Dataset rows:
________________

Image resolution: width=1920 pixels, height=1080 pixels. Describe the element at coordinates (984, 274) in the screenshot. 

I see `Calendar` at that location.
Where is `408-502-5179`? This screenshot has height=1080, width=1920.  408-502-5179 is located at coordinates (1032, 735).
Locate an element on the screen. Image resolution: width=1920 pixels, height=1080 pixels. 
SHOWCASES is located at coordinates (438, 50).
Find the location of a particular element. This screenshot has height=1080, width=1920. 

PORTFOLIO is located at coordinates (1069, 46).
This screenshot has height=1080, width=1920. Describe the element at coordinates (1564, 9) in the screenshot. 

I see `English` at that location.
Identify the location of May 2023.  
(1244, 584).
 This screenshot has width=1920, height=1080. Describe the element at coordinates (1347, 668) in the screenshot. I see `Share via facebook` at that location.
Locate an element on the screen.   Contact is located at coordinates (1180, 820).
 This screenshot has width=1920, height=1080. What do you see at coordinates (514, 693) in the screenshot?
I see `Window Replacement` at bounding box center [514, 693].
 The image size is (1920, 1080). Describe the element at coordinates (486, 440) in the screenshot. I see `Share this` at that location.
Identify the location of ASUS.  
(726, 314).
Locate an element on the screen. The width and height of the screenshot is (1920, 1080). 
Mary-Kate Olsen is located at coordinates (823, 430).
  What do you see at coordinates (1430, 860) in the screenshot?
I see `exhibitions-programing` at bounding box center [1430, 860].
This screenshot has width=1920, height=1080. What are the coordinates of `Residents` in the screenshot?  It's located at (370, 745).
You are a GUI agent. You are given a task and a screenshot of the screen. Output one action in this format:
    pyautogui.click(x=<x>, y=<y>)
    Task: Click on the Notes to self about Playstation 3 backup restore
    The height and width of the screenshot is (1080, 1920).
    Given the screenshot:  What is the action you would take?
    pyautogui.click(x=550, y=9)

________________

TASK INSTRUCTIONS:
Copy out the listing lines exactly as they appear, beginning with the line containing "coordinates (1032, 735)." and ending with the line containing "This screenshot has width=1920, height=1080. What are", both included.

RESULT:
Where is `408-502-5179`? This screenshot has height=1080, width=1920.  408-502-5179 is located at coordinates (1032, 735).
Locate an element on the screen. Image resolution: width=1920 pixels, height=1080 pixels. 
SHOWCASES is located at coordinates (438, 50).
Find the location of a particular element. This screenshot has height=1080, width=1920. 

PORTFOLIO is located at coordinates (1069, 46).
This screenshot has height=1080, width=1920. Describe the element at coordinates (1564, 9) in the screenshot. 

I see `English` at that location.
Identify the location of May 2023.  
(1244, 584).
 This screenshot has width=1920, height=1080. Describe the element at coordinates (1347, 668) in the screenshot. I see `Share via facebook` at that location.
Locate an element on the screen.   Contact is located at coordinates (1180, 820).
 This screenshot has width=1920, height=1080. What do you see at coordinates (514, 693) in the screenshot?
I see `Window Replacement` at bounding box center [514, 693].
 The image size is (1920, 1080). Describe the element at coordinates (486, 440) in the screenshot. I see `Share this` at that location.
Identify the location of ASUS.  
(726, 314).
Locate an element on the screen. The width and height of the screenshot is (1920, 1080). 
Mary-Kate Olsen is located at coordinates (823, 430).
  What do you see at coordinates (1430, 860) in the screenshot?
I see `exhibitions-programing` at bounding box center [1430, 860].
This screenshot has width=1920, height=1080. What are the coordinates of `Residents` in the screenshot?  It's located at (370, 745).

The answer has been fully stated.